Sometimes this is obvious, like wearing fashionable clothes or bragging about your achievements. But it extends to the non-obvious too, like mentioning to your dining companion that you stopped eating meat a couple of years ago when you could easily have just ordered the vegetarian option without comment.

Since I learned about this theory, I’ve started catching myself wanting to do or say certain things – even tiny ones – and realising that the only purpose is to disclose something I think the other person will be impressed by. Often I manage to pull myself back, but the compulsion never goes away.

Now you know about it you’ll keep noticing this impulse too and it’ll play havoc with your internal monologue during conversations, so you’re welcome.

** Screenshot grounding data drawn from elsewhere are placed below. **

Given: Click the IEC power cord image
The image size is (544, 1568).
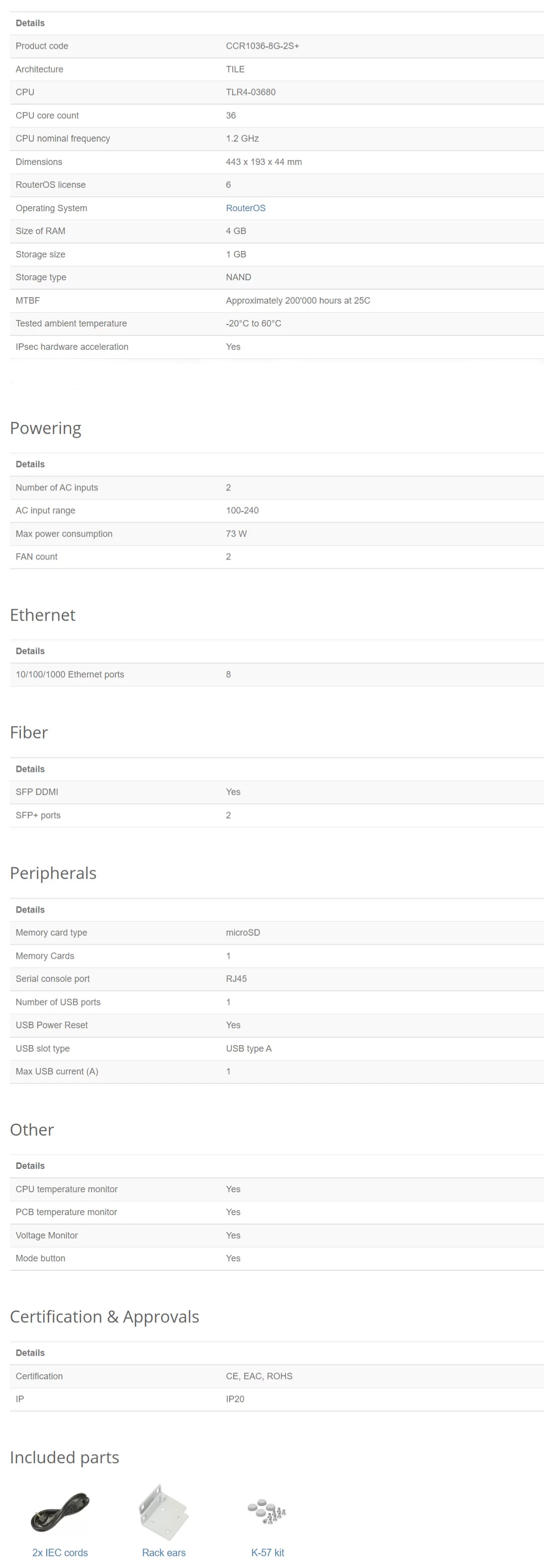Looking at the screenshot, I should coord(60,1512).
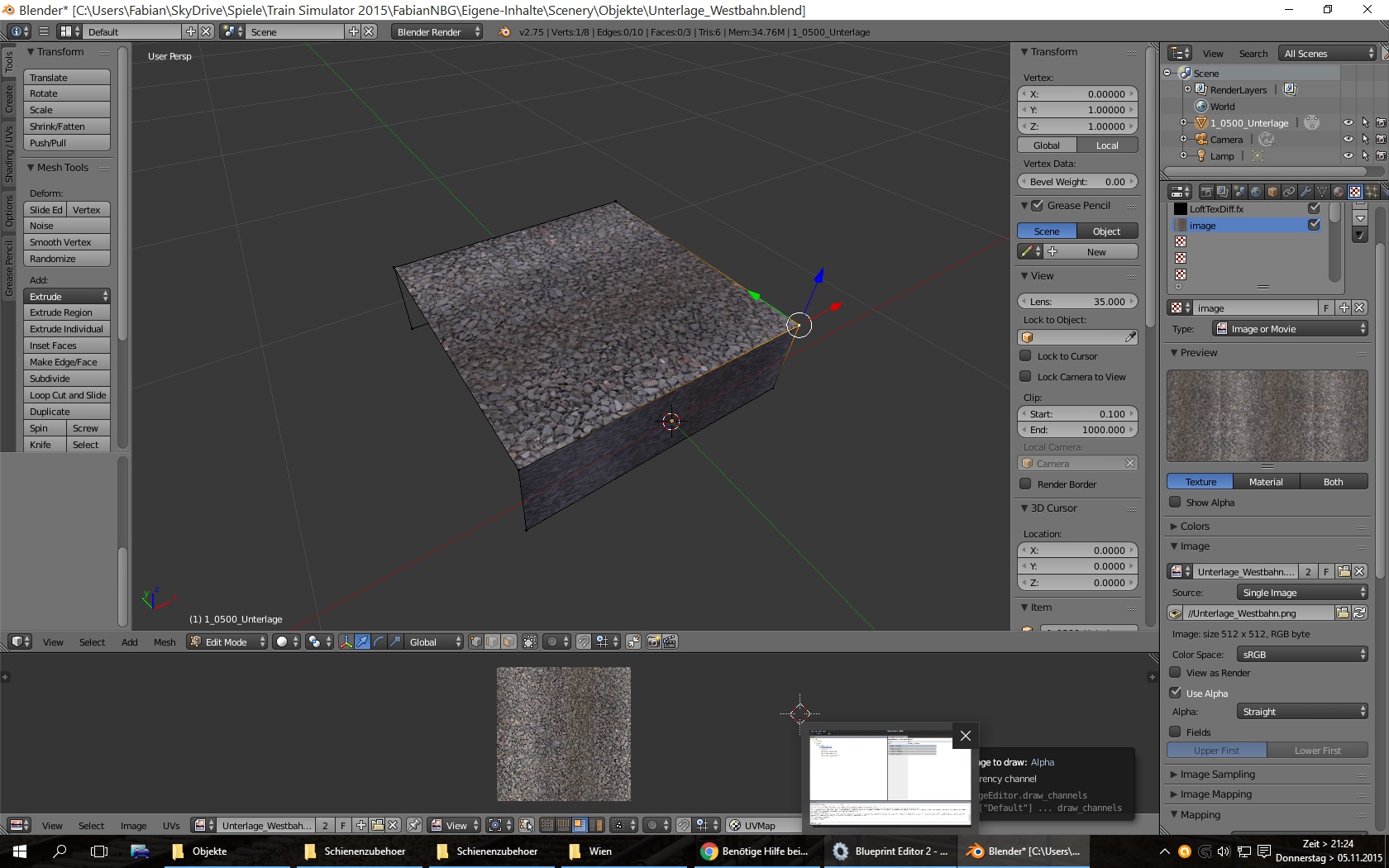Viewport: 1389px width, 868px height.
Task: Click the OpenGL render camera icon
Action: 653,641
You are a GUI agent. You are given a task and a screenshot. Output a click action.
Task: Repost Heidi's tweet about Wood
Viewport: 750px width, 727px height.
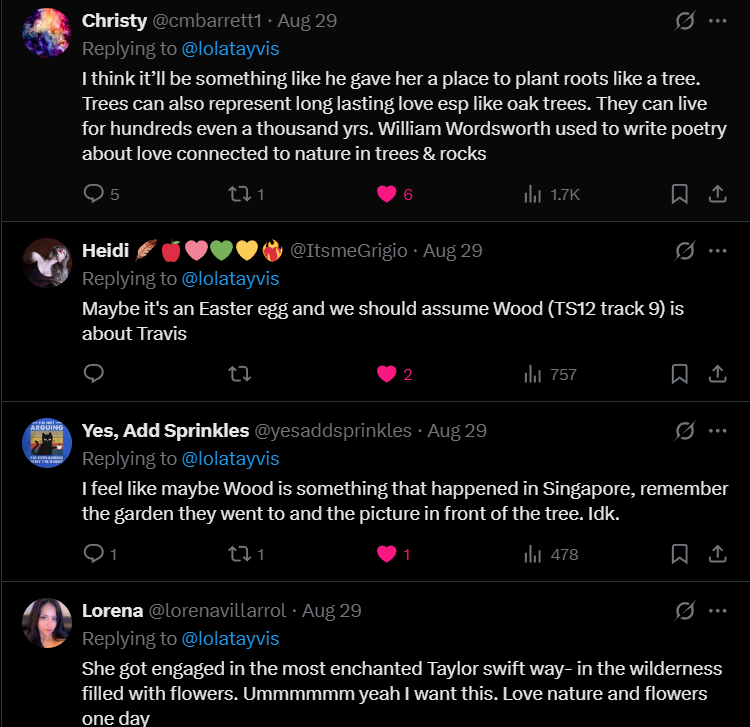240,374
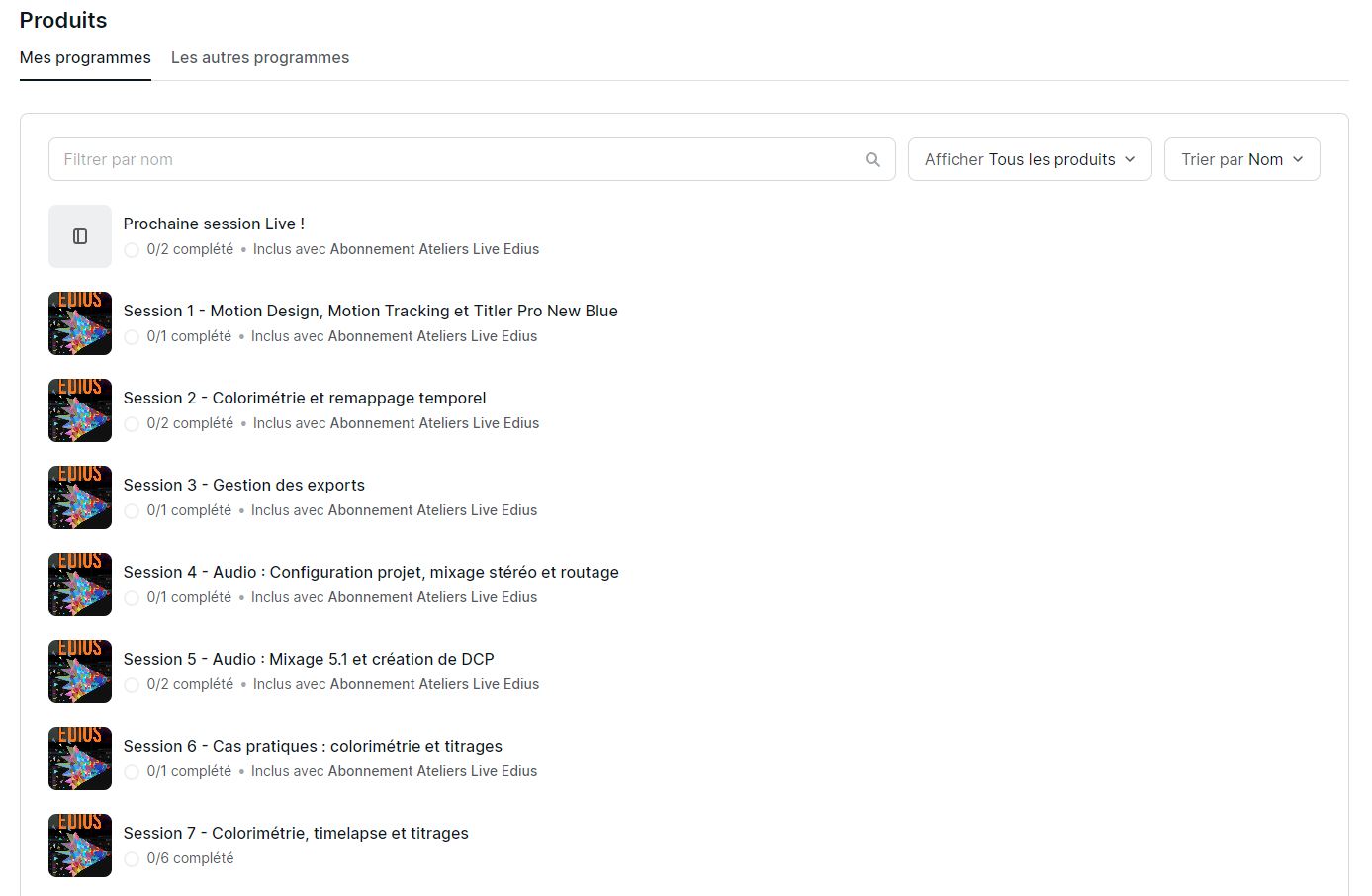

I was surprised by how often it happens, because I think of myself as being pretty self-secure and not having much of an ego. Then again, having a blog like this is arguably a 24-hour worldwide flex that I’m adding to every week.

Case in point: in the last monthly update I sent out, I wrote about how I’d started running every day. Supposedly it was to make a helpful point about habit formation, but deep down did I just want people to be impressed by my running and find an excuse to mention it? If I’d learned a helpful lesson from sitting crying through a Bargain Hunt marathon while eating ice cream, would I have made a point of sharing it? If I did, would that just be to show off about how vulnerable I can be and how bravely I’m overcoming my struggle?

I don’t have an answer to this, and I’m probably only writing it to show off how deep and thoughtful I am anyway. But here’s the lesson I’m including as an excuse: whether you’re aware of it or not, your ego is controlling you. And everyone else’s ego is controlling them.

Once you start looking at the world through that lens, a lot of what you see – including your own behaviour – will start making more sense.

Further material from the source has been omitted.